#### [Tarefas a fazer]
1. Edite o trecho do texto sobre Steve McQueen que vai de "No documentário que" até "como sua Bíblia.", substituindo "ontem" por "na semana passada".
2. Retome o texto sobre Steve McQueen e continue-o a partir do ponto em que ele termina.

#### [Trecho de origem]
The Ultimate Steve McQueen Song



leia e escreva já!

STEVE MCQUEEN, O REI DO COOL ( O VERDADEIRO INVENTOR DO QUE CHAMAMOS DE HERÓI )

   No documentário que vi ontem sobre Steve,  há o depoimento de várias pessoas que trabalharam com ele. Lawrence Kasdan nunca teve essa honra, mas, representante da nova geração, ele diz que TODOS os atores de filmes de ação de agora estudam BULLIT, filme de 1968 com Steve, estudam BULLIT centenas de vezes. Eles estudam o modo como Steve olha, o jeito de abrir a porta de um carro, a maneira de andar, de ouvir, e principalmente: como ser cool. De Daniel Craig a Hugh Jackman, de Jason Statham a Clive Owen, todos têm Bullit como sua Bíblia.

#### [Dados registrados]
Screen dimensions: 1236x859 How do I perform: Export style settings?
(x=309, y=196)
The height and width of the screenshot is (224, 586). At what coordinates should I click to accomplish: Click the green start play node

#### [Lista de respostas]
1.
No documentário que vi na semana passada sobre Steve,  há o depoimento de várias pessoas que trabalharam com ele. Lawrence Kasdan nunca teve essa honra, mas, representante da nova geração, ele diz que TODOS os atores de filmes de ação de agora estudam BULLIT, filme de 1968 com Steve, estudam BULLIT centenas de vezes. Eles estudam o modo como Steve olha, o jeito de abrir a porta de um carro, a maneira de andar, de ouvir, e principalmente: como ser cool. De Daniel Craig a Hugh Jackman, de Jason Statham a Clive Owen, todos têm Bullit como sua Bíblia.

2.
   Voce podia achar que esse cara fosse Clint Eastwood. Mas não é. Eu sou louco por Clint, então posso falar com conhecimento, Steve McQueen era um Clint melhor. Melhor como ator. Clint sempre parece falso. Há algo de irônico nele que o distancia de seus filmes, ele se torna frio demais. E além disso, seus momentos de raiva sempre parecem exagerados, quase caricatos. Mesmo assim Clint é sempre uma estrela, um carisma dos velhos tempos, do tipo Gregory Peck ou Gary Cooper. Steve ( e ambos nasceram no mesmo ano, 1930, se vivo Steve teria a idade de Clint ), era mais moderno. Ele nunca parece um ator da velha Hollywood, ele sempre nos lembra que estamos vendo alguém pós-Brando. E quando ele entra na tela a coisa explode. Seus olhos saltam do filme e invadem a sala. Steve McQueen entra em cena e não tem pra mais ninguém, ele roubou cenas de astros como Paul Newman, Frank Sinatra, Dustin Hoffman e Yul Brynner, sem abrir a boca, apenas estando em cena, sem fazer nada, sendo cool.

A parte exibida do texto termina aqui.